地域において担っている役割
山梨県の富士・東部医療圏において二次救急医療機関として、一般の医療施設では困難な救急・急性期医療を提供していくことに加え、医療資源が不足する地域への診療の提供を効果的に行うことで、市民の健康を守りながら地域医療の向上に努め、公立病院としての役割を担っている。

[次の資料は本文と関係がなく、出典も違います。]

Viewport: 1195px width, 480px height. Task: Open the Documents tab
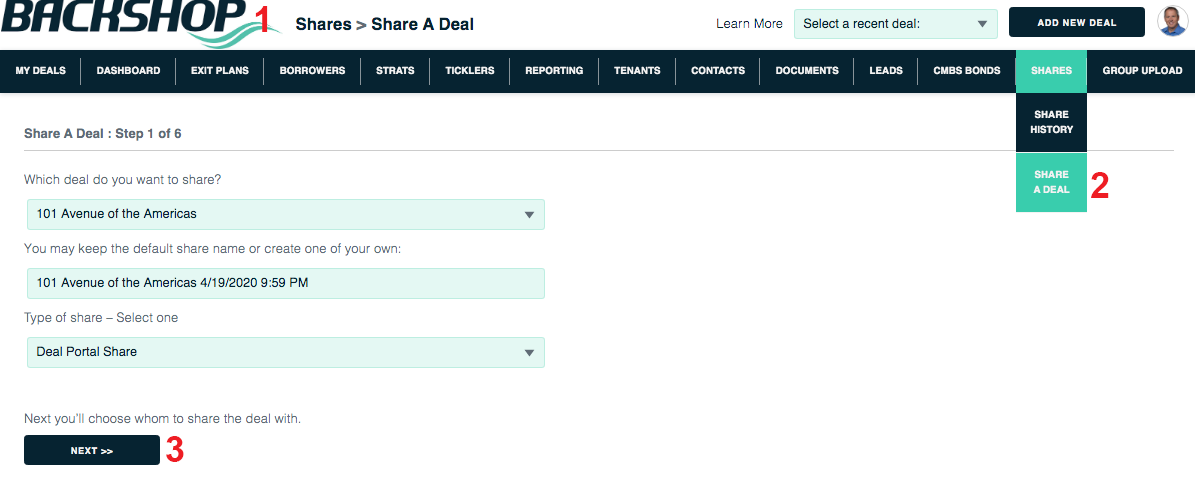click(807, 71)
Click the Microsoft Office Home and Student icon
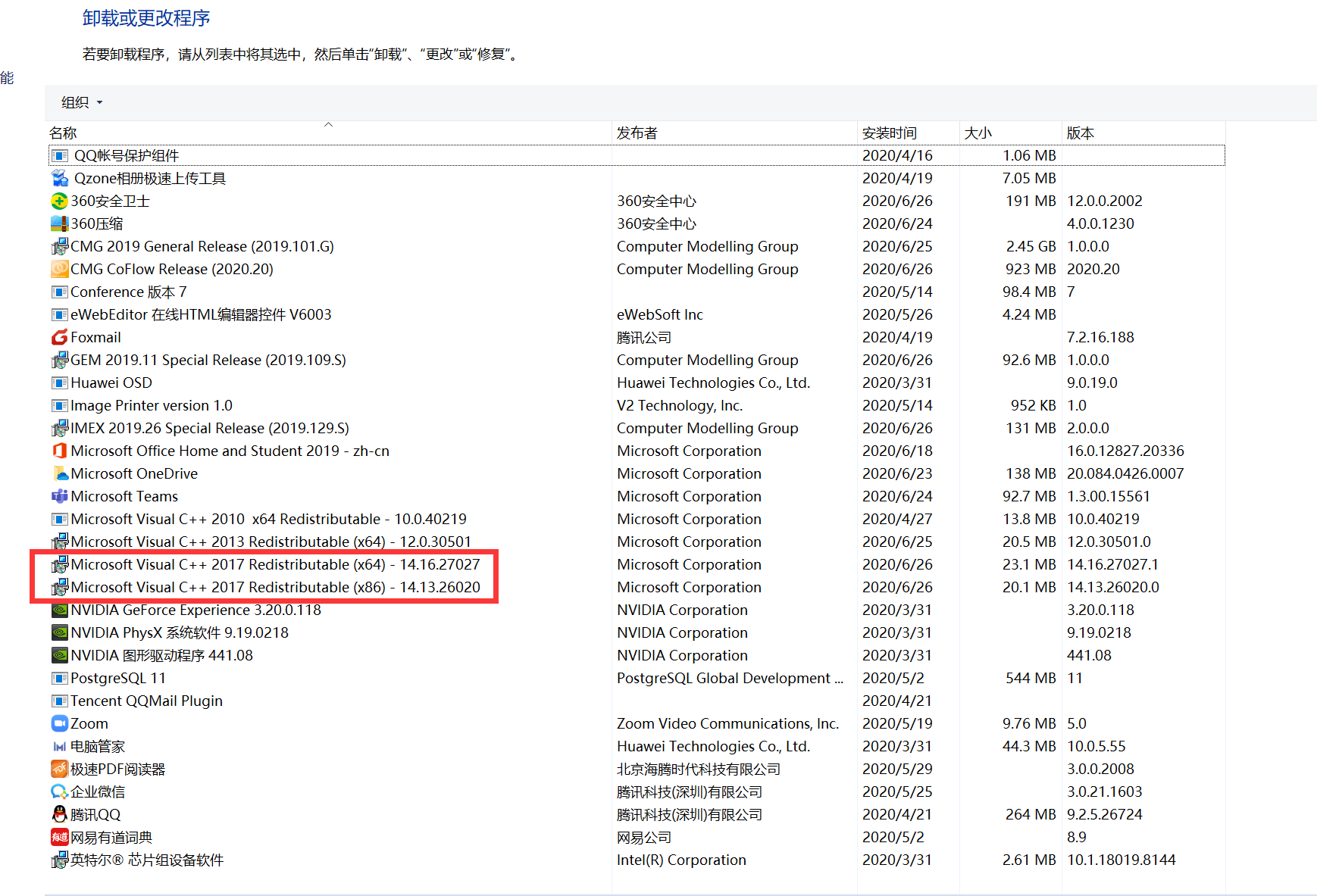This screenshot has width=1317, height=896. (x=59, y=451)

将来にわたり地域医療の確保・継続が可能な体制を構築することを基本として、山梨県が示す地域医療構想や地域医療構想調整会議での合意事項との整合性を図ると共に、医師や看護師等の確保を一層進めながら、市民に質の高い適切な医療を安定的に提供していくために取り組んでいる。
経営の健全性・効率性について
●経常収支比率・医業収支比率・病床利用率経常収支比率は昨年度より4.1ポイント低下したが100%を超え、類似病院平均値を上回っている。医業収支比率・病床利用率は、類似病院平均値を下回っており、他会計からの繰入金に依存している。看護師確保が厳しい状況の中で地域の状況にあった病院規模・病床数とし経費の削減に努め、中期計画の目標数値を上回ることができた。今後もこれを維持できるよう健全な運営に努めたい。●材料費対医業収益比率材料費対医業収益比率について昨年度より5ポイント低下し改善が見られた。医薬品の薬価や、医療材料の償還価格の適正な算定に努め、調達に係る費用削減のための取組を継続していく。●職員給与費対医業収益比率職員数は減少しているが、職員給与費用は前年度より(臨時職員賃金)増額しているため、前年度より0.9ポイント上昇した。
老朽化の状況について
●器械備品減価償却率平成31年4月地方独立行政法人への移行に伴い、老朽化の著しい資産について整理した。そのため以降前より44.7ポイント減少(改善)された。今後は、更新計画を立て、更新投資時には既存設備の性能を将来需要の予測を踏まえて、過大な投資とならないよう機種選定をすすめていく。
全体総括
平成31年4月1日に地方独立行政法人(非公務員型)へ移行し、初めての決算であった。収入においては、常勤医師や看護師確保が進まず、病棟数を削減したため、収入減となったが、費用について、契約の見直し、薬品、診療材料の調達コストの見直し、在庫管理を適正に実施し、後発医薬品を積極的に採用するなど経費の削減に努めた。この結果、収支においては、中期計画の目標数値を上回ることができた。今後は、地方独立行政法人大月市立中央病院として、地方独立行政法人制度の特長である自主性・自律性を最大限に発揮し、市民の医療需要の変化に的確に対応し、二次救急医療をはじめ市民が求める地域に根ざした医療の提供を目指す。